THE INPUT section start

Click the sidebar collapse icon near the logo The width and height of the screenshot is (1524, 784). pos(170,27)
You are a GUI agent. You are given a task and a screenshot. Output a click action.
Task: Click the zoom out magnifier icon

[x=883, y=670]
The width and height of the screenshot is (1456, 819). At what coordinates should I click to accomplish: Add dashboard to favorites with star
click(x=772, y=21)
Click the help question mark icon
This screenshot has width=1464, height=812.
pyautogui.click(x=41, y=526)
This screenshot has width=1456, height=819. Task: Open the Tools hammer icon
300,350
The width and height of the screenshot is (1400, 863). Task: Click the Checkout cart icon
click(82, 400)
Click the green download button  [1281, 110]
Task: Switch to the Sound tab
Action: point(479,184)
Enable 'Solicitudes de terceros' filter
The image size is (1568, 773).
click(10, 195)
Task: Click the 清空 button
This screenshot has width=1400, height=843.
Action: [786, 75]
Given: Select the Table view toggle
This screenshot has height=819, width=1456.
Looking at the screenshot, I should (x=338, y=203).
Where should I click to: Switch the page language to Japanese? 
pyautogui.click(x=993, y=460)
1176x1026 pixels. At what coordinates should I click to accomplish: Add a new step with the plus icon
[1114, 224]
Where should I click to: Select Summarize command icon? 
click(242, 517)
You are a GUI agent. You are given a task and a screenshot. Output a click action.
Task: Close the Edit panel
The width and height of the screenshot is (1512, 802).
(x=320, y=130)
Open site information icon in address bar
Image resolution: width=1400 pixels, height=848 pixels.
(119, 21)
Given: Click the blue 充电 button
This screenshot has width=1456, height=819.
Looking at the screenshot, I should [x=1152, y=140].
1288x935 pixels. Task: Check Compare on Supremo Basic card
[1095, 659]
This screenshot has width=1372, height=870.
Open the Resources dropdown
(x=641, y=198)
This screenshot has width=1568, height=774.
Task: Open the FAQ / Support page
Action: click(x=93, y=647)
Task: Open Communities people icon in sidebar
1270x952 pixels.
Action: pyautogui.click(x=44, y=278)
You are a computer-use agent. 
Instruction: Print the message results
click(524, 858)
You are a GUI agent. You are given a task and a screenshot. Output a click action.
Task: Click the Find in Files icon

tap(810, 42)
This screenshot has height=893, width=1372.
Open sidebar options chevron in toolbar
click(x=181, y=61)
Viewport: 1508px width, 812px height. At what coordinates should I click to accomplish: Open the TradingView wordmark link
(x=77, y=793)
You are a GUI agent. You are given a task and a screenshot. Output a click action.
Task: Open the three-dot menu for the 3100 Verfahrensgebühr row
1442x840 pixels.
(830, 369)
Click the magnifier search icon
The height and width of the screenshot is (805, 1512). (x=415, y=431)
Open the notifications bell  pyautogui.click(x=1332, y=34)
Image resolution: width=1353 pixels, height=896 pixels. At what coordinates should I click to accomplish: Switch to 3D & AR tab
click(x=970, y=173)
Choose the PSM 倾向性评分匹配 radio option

THE INPUT section end

Output should match, line for line, the stretch of the material above from the line holding "Task: Open the three-dot" through the line holding "Open the notifications".

(SOLUTION)
Task: Open the three-dot menu for the 3100 Verfahrensgebühr row
1442x840 pixels.
(830, 369)
Click the magnifier search icon
The height and width of the screenshot is (805, 1512). (x=415, y=431)
Open the notifications bell  pyautogui.click(x=1332, y=34)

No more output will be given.